Pas besoin de tergiverser. Ce livre remplit le contrat ; vous "dévorez les ténèbres" comme il se doit.
Richard Lloyd Paris est un journaliste au CV gargantuesque et revient sur un fait divers qui s'est déroulé à Tokyo au début des années 2000 ; la disparition de Lucie Blackman, une jeune anglaise de 21 ans, qui séjournait à Tokyo pour tenter de rembourser ses dettes.
Tout est fait pour vous accrocher. Dans la narration, dans la dramatisation des proches de Lucie, dans le suspense du procès, dans le profil du présumé coupable, ...
D'ailleurs le commentaire du Point qui figure sur l'édition de poche du livre est tellement glauque qu'il accrocherait n'importe quel pélo en quête de sensations intenses. ("Comme un roman, mais en pire puisque tout est vrai.").

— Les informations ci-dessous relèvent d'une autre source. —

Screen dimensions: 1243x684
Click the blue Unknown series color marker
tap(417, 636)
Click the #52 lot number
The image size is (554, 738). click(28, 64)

... Et on se sent sale, vraiment sale. Ça a l'air hypocrite dit comme ça parce que j'ai littéralement englouti ce livre, mais Dévorer les ténèbres satisfait ce besoin pervers, cette curiosité malsaine de savoir ce qui a pu se passer de si horrible, tout en croisant les doigts très fort pour que jamais une histoire aussi sordide ne nous arrive. Comme un conte traditionnel sans morale ni happy end.
J'aurai pu être encore plus sévère mais le travail de Parry n'en est pas moins professionnel, et ayant vécu au Japon pendant plusieurs années, il parvient à nous faire comprendre certains mécanismes de la société tokyoïte et japonaise, avec un peu de cours d'Histoire ; l'impérialisme japonais et ses conséquences sur la Corée et les coréens résidant encore au Japon aujourd'hui. C'est la partie que j'ai préféré, parce que j'y ai appris beaucoup de choses et que ça va bien au-delà du fait divers digne de la Une d'un Détective (qui me faisait frissonner quand j'étais gosse mais sur le quel je me jetais afin de ne pas perdre une miette de toutes les horreurs qu'on y écrivait...).
Voilà, on ressent un peu de honte, on sort de ce documentaire assez peiné, assez déboussolé mais avec une furieuse envie de décortiquer l'autre. Non pas par envie d'exotisme mais pour ce besoin incessant d'expliquer ou de comprendre la complexité de la nature humaine.
À vous de voir ! (j'y ai préféré le génial L'empreinte, d'Alexandria Marzano Lesnevich pour d'autres raisons, au cas où).